I have currently created a facebook like page that pulls notifications from different tables, lets say about 8 tables. Each table has a different structure with different columns, so the first thing that comes to mind is that I'll have a global table, like a table of contents, and refresh it with every new hit. I know inserts are resource intensive, but I was hoping that since it is a static table, I'd only add maybe one new record every 100 visitors, so I thought "MAYBE" I could get away with this, but I was wrong. I managed to get deadlocks from just three people hammering the website.
So anyways, now I have to redo it using a different method. Initially I was going to do views, but I have an issue with views. The selected table will have to contain the id of a user. Here is an example of a select statement from php:
$get_events = "
SELECT id, " . $userId . ", 'admin_events', 0, event_start_time
FROM admin_events
WHERE CURDATE() < event_start_time AND
NOT EXISTS(SELECT id
FROM admin_event_registrations
WHERE user_id = " . $userId . " AND admin_events.id = event_id) AND
NOT EXISTS(SELECT id
FROM admin_event_declines
WHERE user_id = " . $userId . " AND admin_events.id = event_id) AND
event_capacity > (SELECT COUNT(*) FROM admin_event_registrations WHERE event_id = admin_events.id)
LIMIT 1
Sorry about the messiness. In any event, as you can see, I need to return the user Id from the page as a selected column from the table. I could not figure out how to do it with views so I don't think views are the way that I will be heading because there's a lot more of these types of queries.

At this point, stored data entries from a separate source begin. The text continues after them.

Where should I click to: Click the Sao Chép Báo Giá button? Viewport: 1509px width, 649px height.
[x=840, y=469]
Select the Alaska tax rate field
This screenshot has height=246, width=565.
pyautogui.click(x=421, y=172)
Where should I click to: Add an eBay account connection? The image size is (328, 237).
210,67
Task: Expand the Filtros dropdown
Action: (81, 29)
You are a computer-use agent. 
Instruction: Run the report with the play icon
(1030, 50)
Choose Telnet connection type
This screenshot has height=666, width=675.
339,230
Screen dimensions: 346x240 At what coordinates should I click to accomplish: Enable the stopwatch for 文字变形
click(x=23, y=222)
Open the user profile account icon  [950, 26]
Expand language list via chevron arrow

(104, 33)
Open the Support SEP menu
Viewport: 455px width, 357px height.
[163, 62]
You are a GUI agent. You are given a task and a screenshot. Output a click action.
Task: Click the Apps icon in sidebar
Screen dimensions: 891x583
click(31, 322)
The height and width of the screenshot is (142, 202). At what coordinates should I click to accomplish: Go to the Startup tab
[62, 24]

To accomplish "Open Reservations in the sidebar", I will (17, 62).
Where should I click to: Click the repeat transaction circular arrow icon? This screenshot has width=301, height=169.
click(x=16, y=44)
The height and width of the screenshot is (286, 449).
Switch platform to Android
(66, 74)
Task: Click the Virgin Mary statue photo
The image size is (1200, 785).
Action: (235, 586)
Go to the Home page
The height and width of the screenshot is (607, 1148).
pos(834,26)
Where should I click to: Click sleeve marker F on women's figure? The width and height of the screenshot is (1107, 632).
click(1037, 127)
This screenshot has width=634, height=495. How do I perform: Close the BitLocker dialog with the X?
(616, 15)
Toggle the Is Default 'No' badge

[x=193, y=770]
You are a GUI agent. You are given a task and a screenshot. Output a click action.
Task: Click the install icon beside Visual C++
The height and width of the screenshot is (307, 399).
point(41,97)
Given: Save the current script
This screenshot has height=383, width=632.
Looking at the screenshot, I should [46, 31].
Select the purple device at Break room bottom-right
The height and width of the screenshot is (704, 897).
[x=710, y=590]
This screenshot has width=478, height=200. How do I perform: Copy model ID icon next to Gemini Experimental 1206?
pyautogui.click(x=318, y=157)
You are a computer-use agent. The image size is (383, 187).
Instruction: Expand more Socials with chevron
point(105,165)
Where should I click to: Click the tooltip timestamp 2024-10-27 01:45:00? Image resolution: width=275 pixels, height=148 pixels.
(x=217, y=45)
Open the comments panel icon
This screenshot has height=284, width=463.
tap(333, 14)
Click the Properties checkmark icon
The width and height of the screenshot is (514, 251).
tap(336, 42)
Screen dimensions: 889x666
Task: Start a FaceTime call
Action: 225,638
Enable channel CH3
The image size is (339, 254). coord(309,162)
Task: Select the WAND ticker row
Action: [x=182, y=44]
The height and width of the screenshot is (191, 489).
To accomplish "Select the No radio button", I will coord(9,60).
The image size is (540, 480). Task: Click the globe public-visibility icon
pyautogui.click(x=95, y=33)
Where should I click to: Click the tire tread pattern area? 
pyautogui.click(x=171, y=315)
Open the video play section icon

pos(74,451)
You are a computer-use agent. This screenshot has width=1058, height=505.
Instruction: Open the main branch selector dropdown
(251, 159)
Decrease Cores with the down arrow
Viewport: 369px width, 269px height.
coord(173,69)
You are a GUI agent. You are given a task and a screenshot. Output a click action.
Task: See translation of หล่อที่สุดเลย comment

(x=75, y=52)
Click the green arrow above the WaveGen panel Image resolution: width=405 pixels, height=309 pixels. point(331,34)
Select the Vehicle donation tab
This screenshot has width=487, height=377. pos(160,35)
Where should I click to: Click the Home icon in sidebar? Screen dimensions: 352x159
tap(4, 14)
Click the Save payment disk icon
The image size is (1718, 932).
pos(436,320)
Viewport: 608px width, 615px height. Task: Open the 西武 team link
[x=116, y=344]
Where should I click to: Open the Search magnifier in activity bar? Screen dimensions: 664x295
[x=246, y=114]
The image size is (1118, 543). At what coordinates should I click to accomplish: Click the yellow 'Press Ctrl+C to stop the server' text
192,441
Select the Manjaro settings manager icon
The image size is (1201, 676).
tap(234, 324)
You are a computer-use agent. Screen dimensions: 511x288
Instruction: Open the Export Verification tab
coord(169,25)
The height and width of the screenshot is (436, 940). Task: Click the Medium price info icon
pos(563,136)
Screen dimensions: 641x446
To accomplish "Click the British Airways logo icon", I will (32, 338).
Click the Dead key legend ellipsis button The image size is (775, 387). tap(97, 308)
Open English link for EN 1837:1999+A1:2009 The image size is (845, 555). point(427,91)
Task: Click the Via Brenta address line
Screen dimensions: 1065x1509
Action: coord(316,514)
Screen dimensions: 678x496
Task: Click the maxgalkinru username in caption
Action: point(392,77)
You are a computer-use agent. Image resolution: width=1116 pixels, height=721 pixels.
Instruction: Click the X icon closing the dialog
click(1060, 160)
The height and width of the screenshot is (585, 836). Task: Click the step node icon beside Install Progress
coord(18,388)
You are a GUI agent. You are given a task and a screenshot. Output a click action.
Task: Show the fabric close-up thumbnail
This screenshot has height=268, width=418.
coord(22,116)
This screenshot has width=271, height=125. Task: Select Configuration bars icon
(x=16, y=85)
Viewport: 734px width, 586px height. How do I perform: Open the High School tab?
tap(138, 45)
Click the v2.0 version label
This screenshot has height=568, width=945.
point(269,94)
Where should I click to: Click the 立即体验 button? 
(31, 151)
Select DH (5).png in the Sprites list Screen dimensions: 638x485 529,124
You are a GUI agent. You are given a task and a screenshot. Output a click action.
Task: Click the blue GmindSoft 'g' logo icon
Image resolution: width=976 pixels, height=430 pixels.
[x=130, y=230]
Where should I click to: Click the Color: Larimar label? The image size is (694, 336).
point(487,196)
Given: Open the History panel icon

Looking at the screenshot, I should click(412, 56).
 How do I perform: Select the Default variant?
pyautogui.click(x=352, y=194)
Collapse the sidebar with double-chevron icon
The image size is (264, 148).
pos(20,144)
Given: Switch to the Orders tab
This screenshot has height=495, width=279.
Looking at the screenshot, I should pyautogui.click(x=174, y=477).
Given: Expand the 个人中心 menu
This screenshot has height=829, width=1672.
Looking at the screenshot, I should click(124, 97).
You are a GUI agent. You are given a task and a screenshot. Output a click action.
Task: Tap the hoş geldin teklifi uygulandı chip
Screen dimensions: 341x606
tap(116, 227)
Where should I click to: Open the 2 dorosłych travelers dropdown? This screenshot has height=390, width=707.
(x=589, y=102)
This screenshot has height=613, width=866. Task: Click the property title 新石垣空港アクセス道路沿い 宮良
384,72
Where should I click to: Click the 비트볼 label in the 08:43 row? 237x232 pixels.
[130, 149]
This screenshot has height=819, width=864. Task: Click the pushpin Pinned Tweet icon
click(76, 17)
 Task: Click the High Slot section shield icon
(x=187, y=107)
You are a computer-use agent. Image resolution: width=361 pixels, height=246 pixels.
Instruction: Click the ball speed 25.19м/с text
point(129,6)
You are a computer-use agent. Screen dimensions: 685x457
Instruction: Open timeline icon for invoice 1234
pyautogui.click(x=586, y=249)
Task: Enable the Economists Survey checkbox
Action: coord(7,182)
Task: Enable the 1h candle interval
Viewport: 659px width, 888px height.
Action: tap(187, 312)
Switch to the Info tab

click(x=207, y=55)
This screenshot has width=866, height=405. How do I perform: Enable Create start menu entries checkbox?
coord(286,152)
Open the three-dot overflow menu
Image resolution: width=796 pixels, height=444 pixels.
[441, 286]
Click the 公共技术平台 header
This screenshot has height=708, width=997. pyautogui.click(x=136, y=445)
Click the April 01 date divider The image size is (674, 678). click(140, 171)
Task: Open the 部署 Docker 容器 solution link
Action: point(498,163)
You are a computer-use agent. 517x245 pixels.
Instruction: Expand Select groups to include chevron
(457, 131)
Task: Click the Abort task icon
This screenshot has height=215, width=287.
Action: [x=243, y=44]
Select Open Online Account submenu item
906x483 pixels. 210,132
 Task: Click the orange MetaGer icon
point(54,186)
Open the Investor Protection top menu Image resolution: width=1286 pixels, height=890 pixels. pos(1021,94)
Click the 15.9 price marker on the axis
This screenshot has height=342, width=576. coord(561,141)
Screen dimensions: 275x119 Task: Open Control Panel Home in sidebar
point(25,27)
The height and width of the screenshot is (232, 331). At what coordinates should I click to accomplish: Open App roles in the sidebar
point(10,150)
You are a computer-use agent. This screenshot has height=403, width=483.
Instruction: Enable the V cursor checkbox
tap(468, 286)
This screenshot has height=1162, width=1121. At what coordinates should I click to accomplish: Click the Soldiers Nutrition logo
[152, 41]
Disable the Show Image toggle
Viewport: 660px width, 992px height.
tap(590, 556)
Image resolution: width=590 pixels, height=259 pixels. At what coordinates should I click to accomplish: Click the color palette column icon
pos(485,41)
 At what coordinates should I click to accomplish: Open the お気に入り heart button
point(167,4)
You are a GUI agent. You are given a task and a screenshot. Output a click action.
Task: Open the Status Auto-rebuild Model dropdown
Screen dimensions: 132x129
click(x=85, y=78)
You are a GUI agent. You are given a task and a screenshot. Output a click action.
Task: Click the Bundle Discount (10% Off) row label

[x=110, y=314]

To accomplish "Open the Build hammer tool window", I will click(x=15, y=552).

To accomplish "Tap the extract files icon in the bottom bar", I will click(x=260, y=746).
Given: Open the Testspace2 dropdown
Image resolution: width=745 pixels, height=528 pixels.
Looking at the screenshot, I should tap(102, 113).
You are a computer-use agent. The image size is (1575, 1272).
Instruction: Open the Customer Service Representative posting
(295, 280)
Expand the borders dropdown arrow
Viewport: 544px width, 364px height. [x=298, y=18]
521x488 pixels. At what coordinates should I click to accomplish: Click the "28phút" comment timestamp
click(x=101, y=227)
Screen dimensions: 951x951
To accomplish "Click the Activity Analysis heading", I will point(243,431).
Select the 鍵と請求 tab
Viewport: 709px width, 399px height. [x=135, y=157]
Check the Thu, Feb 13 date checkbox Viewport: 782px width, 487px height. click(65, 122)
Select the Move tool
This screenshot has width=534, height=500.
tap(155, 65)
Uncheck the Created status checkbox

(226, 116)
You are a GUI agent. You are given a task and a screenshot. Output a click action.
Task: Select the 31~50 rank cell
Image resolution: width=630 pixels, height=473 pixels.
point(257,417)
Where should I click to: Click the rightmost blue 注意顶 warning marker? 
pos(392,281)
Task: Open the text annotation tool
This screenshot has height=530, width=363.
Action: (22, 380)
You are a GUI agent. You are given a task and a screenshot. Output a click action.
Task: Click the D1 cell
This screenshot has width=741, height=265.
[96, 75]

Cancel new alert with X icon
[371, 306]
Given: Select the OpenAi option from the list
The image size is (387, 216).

I come from an MSSQL background, and I love stored procedures, so if there are stored procedures for MYSQL, that would be excellent.
Next I started thinking about temp tables. The table will be in memory, the table will be probably 150 rows max, and there will be no deadlocks. Is it still very expensive to do inserts on a temp table? Will I end up crashing the server? Right now we have maybe 100 users per day, but I want to try to be future proof when we get more users.
After a long thought, I figured that the only way is the user php and get all the results as an array. The problem is that I'd get something like:
$my_array[0]["date_created"] = <current_date>
The problem with the above is that I have to sort by date_created, but this is a multi dimensional array.
Anyways, to pull 150 to 200 MAX records from a database, which approach would you take? Temp Table, View, or php?
Some thoughts:
Temp Tables:
temporary tables will only last as long as the session is alive. If you run the code in a PHP script, the temporary table will be destroyed automatically when the script finishes executing.
Views:
These are mainly for hiding complexity in that you create it with a join and then access it like a single table. The underlining code is a SELECT statement.
PHP Array:
A bit more cumbersome than SQL to get data from. However, PHP does have some functions to make life easier but no real query language.
Stored Procedures:
There are stored procedures in MySQL - see: http://dev.mysql.com/doc/refman/5.0/en/stored-routines-syntax.html
My Recommendation:
First, re-write your query using the MySQL Query Analyzer: http://www.mysql.com/products/enterprise/query.html
Now I would use PDO to put my values into an array using PHP. This will still leaves the initial heavy lifting to the DB Engine and keeps you from making multiple calls to the DB Server.
Try this:
SELECT id, " . $userId . ", 'admin_events', 0, event_start_time
FROM admin_events AS ae
LEFT JOIN admin_event_registrations AS aer
ON ae.id = aer.event_id
LEFT JOIN admin_event_declines AS aed
ON ae.id = aed.event_id
WHERE aed.user_id = ". $userid ."
AND aer.user_id = ". $userid ."
AND aed.id IS NULL
AND aer.id IS NULL
AND CURDATE() < ae.event_start_time
AND ae.event_capacity > (
SELECT SUM(IF(aer2.event_id IS NOT NULL, 1, 0))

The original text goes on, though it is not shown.